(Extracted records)
○ ○ ○ ○

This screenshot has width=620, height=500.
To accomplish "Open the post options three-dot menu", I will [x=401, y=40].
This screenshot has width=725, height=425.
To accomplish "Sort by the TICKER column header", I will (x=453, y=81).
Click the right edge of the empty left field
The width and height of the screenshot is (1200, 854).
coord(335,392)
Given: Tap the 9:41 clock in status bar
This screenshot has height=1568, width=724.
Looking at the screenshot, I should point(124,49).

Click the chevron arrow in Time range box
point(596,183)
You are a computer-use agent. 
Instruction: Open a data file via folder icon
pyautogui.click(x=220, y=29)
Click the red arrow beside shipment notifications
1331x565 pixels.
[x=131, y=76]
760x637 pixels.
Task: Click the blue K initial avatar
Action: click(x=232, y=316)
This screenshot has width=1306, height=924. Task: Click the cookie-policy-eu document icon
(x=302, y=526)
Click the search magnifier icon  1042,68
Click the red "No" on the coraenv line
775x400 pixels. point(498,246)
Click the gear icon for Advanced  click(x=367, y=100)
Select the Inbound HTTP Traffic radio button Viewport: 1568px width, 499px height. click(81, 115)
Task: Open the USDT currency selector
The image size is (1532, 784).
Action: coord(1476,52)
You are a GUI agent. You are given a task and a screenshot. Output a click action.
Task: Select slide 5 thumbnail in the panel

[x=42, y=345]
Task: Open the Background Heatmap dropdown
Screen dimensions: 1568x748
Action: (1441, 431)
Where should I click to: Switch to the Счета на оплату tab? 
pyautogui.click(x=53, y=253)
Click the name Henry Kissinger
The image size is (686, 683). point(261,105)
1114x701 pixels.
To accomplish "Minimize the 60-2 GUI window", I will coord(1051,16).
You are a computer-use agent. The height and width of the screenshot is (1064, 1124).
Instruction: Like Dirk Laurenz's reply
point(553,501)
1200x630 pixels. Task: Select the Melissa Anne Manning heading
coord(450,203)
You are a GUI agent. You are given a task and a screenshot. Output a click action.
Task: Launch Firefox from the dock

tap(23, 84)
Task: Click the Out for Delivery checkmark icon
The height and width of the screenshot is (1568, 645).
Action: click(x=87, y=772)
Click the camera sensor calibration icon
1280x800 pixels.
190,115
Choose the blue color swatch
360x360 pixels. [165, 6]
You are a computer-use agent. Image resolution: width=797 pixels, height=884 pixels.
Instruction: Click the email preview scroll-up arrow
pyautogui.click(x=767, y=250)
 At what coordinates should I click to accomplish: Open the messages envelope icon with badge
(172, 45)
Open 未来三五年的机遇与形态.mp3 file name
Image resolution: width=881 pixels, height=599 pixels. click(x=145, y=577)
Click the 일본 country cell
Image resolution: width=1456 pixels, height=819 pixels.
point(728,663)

○ ○ ○ ○

Each record above is to be restated word for word.

This screenshot has width=620, height=500.
To accomplish "Open the post options three-dot menu", I will [x=401, y=40].
This screenshot has width=725, height=425.
To accomplish "Sort by the TICKER column header", I will (x=453, y=81).
Click the right edge of the empty left field
The width and height of the screenshot is (1200, 854).
coord(335,392)
Given: Tap the 9:41 clock in status bar
This screenshot has height=1568, width=724.
Looking at the screenshot, I should point(124,49).

Click the chevron arrow in Time range box
point(596,183)
You are a computer-use agent. 
Instruction: Open a data file via folder icon
pyautogui.click(x=220, y=29)
Click the red arrow beside shipment notifications
1331x565 pixels.
[x=131, y=76]
760x637 pixels.
Task: Click the blue K initial avatar
Action: click(x=232, y=316)
This screenshot has width=1306, height=924. Task: Click the cookie-policy-eu document icon
(x=302, y=526)
Click the search magnifier icon  1042,68
Click the red "No" on the coraenv line
775x400 pixels. point(498,246)
Click the gear icon for Advanced  click(x=367, y=100)
Select the Inbound HTTP Traffic radio button Viewport: 1568px width, 499px height. click(81, 115)
Task: Open the USDT currency selector
The image size is (1532, 784).
Action: coord(1476,52)
You are a GUI agent. You are given a task and a screenshot. Output a click action.
Task: Select slide 5 thumbnail in the panel

[x=42, y=345]
Task: Open the Background Heatmap dropdown
Screen dimensions: 1568x748
Action: (1441, 431)
Where should I click to: Switch to the Счета на оплату tab? 
pyautogui.click(x=53, y=253)
Click the name Henry Kissinger
The image size is (686, 683). point(261,105)
1114x701 pixels.
To accomplish "Minimize the 60-2 GUI window", I will coord(1051,16).
You are a computer-use agent. The height and width of the screenshot is (1064, 1124).
Instruction: Like Dirk Laurenz's reply
point(553,501)
1200x630 pixels. Task: Select the Melissa Anne Manning heading
coord(450,203)
You are a GUI agent. You are given a task and a screenshot. Output a click action.
Task: Launch Firefox from the dock

tap(23, 84)
Task: Click the Out for Delivery checkmark icon
The height and width of the screenshot is (1568, 645).
Action: click(x=87, y=772)
Click the camera sensor calibration icon
1280x800 pixels.
190,115
Choose the blue color swatch
360x360 pixels. [165, 6]
You are a computer-use agent. Image resolution: width=797 pixels, height=884 pixels.
Instruction: Click the email preview scroll-up arrow
pyautogui.click(x=767, y=250)
 At what coordinates should I click to accomplish: Open the messages envelope icon with badge
(172, 45)
Open 未来三五年的机遇与形态.mp3 file name
Image resolution: width=881 pixels, height=599 pixels. click(x=145, y=577)
Click the 일본 country cell
Image resolution: width=1456 pixels, height=819 pixels.
point(728,663)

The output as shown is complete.